Talking helps healing after residential school
AHF commits $23.4 million to Inuit projects so far
Angus Cockney says being encouraged to take up competitive skiing by a keen coach kept him going through an otherwise traumatic period as a young student at the Grolier Residential School in Inuvik.
Cockney, who is now a director of the Aboriginal Healing Foundation, told the 20 or so people who showed up at the AHF’s regional gathering last week that his self esteem suffered, but the positive legacy from his residential experience was resilience – something the AHF wants other residential school students to draw on, as money for its healing programs dries up.
The AHF was established in 1998 and given $350 million by the federal government to support healing that addresses the legacy of abuse from the residential school system – but in 2009 it’s due to wind down its activities.
In Iqaluit, AHF board members and staff gave an update on what the foundation has done and looked at how its work can continue after its funding ends in March 2007.

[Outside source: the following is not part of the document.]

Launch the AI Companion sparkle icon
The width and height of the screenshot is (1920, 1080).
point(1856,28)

As the AHF now starts to review what it has accomplished, research shows nearly 60,000 people participated in AHF-sponsored healing projects.
According to a survey of participants, talking was what helped them the most.

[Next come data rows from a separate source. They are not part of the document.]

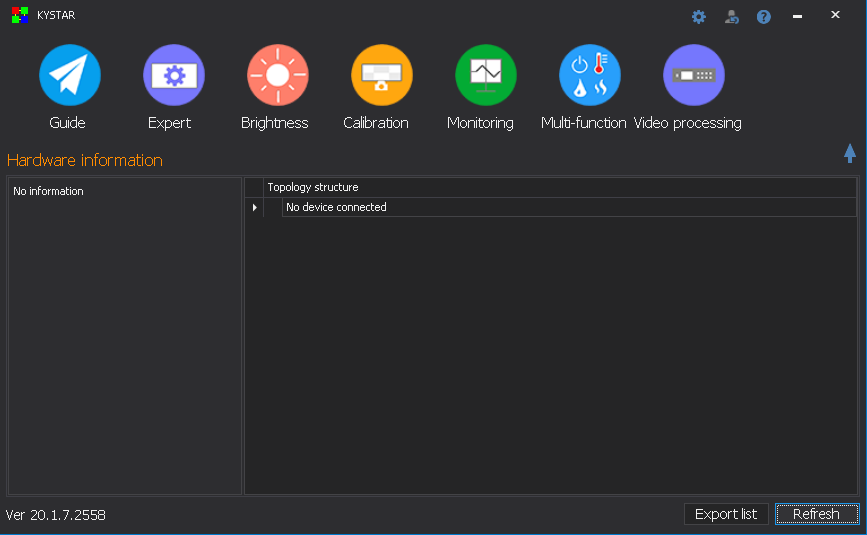Open Expert mode settings icon
The image size is (867, 535).
click(x=174, y=76)
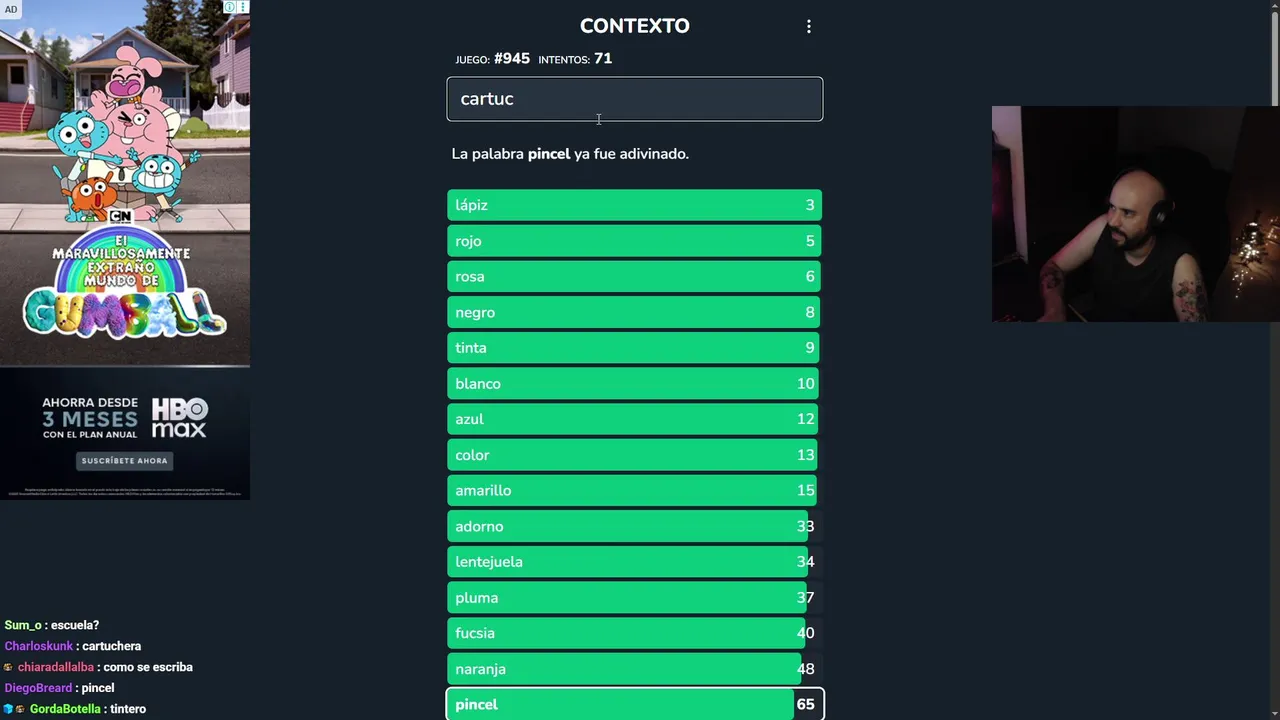1280x720 pixels.
Task: Click username DiegoBreard in chat
Action: (38, 688)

“We found there was a tremendous silence about residential schools,” said Gail Valaskakis, the AHF’s director of research. “Talking about residential school is healing in itself.”
Traditional healing, such a healing circles and ceremonies were also among the strategies that worked the best, participants said. Over two-thirds said their guiding philospohy was based on aboriginal values, traditions, culture, environment or practices.

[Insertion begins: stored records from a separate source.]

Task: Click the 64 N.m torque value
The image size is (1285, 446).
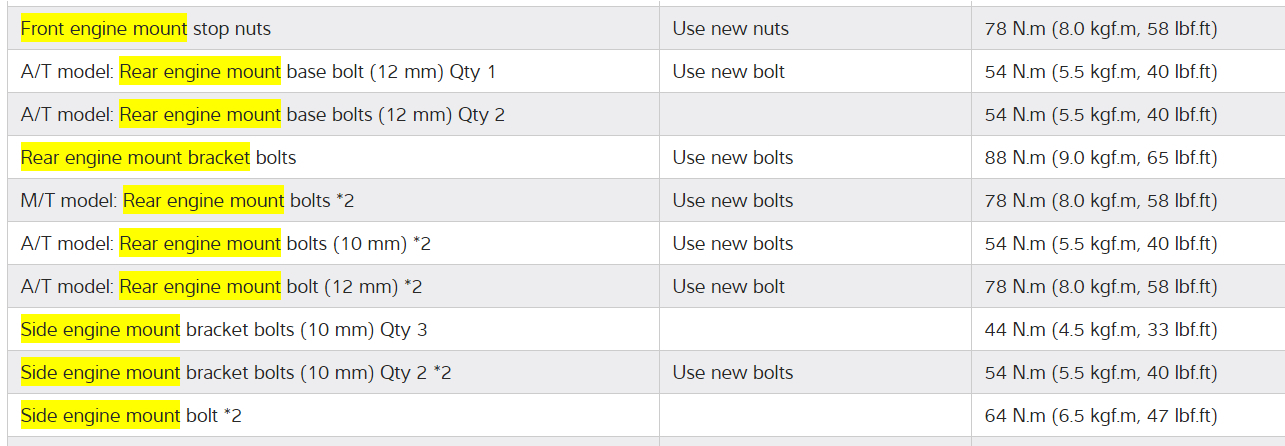Action: click(x=1100, y=416)
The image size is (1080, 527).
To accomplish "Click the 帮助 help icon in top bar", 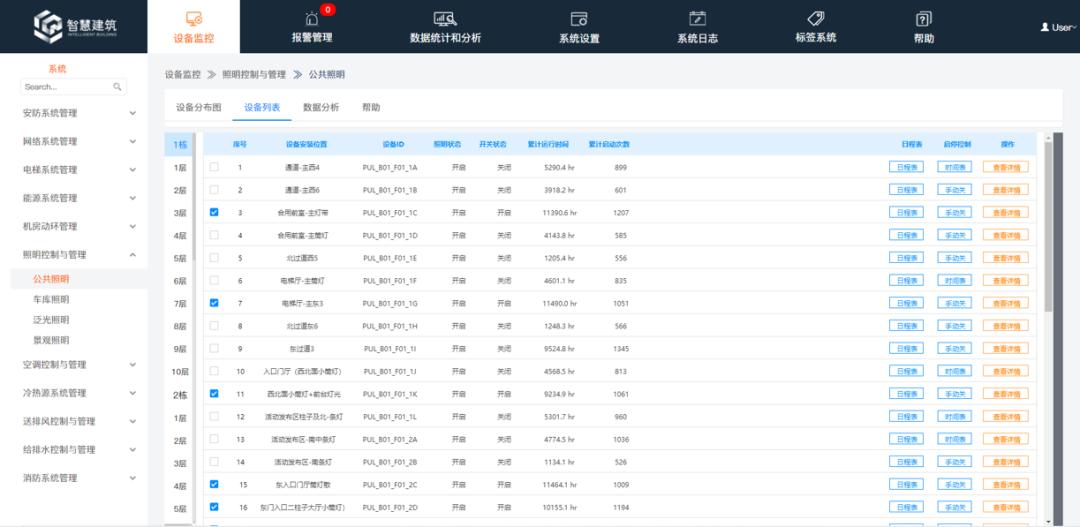I will (923, 19).
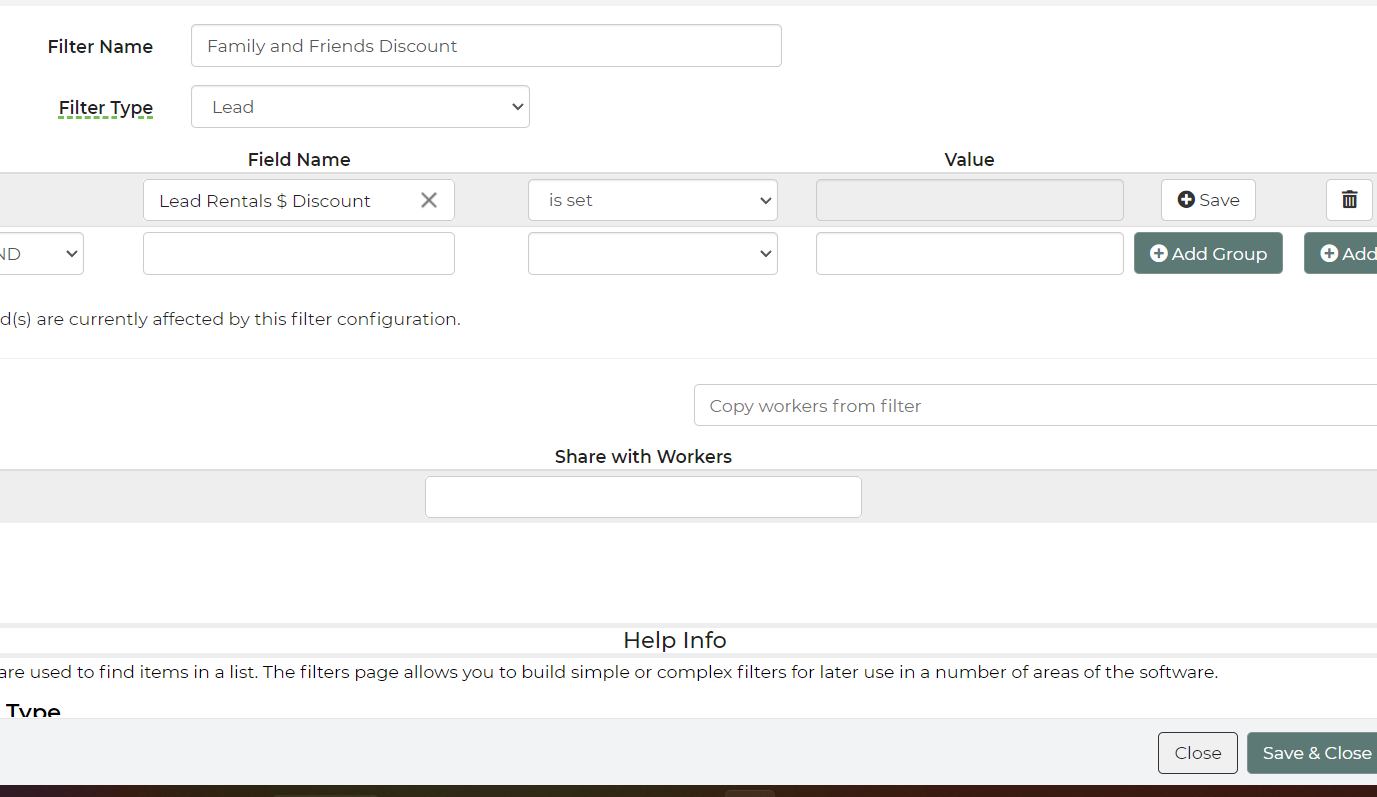Viewport: 1377px width, 797px height.
Task: Click the Help Info section heading
Action: [x=675, y=640]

The AHF survey found men respond best to active therapies. Women like to work with women, with youth particularly wanting direction from and contact with elders.
“For Inuit, culture, language, traditions and values are particularly important to the healing projects,” Valaskaksis said.
So far, the AHF has handed out or committed $390 million. About six per cent of the funds – over $23.4 million – have been committed to Inuit-specific projects, such as the recently approved healing projects managed by Tungasuvvingat Inuit in Ottawa and Nunavut Tunngavik Inc.
In the 1950s and 1960s, Inuit attended residential schools in Inuvik, Chesterfield Inlet, Churchill and in various communities where students were housed in hostels to attend federal day schools.
“Inuit access to the healing fund is one of our foremost concerns – Inuit have been identified by the AHF board as a priority group,” said Richard Kistabish, the vice-president of the Aboriginal Healing Foundation.
Inuit now have access to Inuktitut-language applications, unlike other First Nations groups, Inuit can still submit proposals, and proposals under $75,000 can be approved quickly. However, all projects must end before the AHF closes shop.
Already, during 2004, the bulk of the foundation’s workload will shift from proposal processing to project monitoring, publishing research and producing a final report.
Before it stops operations, the AHF also plans to produce a children’s book in Inuktitut and a history book on the residential school experience. With the national Inuit women’s group, Pauktutiit, the AHF will produce another study on Inuit healing and traditional knowledge.
It’s unlikely the AHF will get more funding. The federal government, said AHF’S finance director, Ernie Daniels, is moving into a new phase and settling litigation cases with residential school victims. Over the next 10 years $200 million will go to language and culture programs instead.
As its funding begins to disappear, the AHF is also looking at ways to stretch the money, through partnerships and a new foundation called the “Legacy of Hope Foundation.”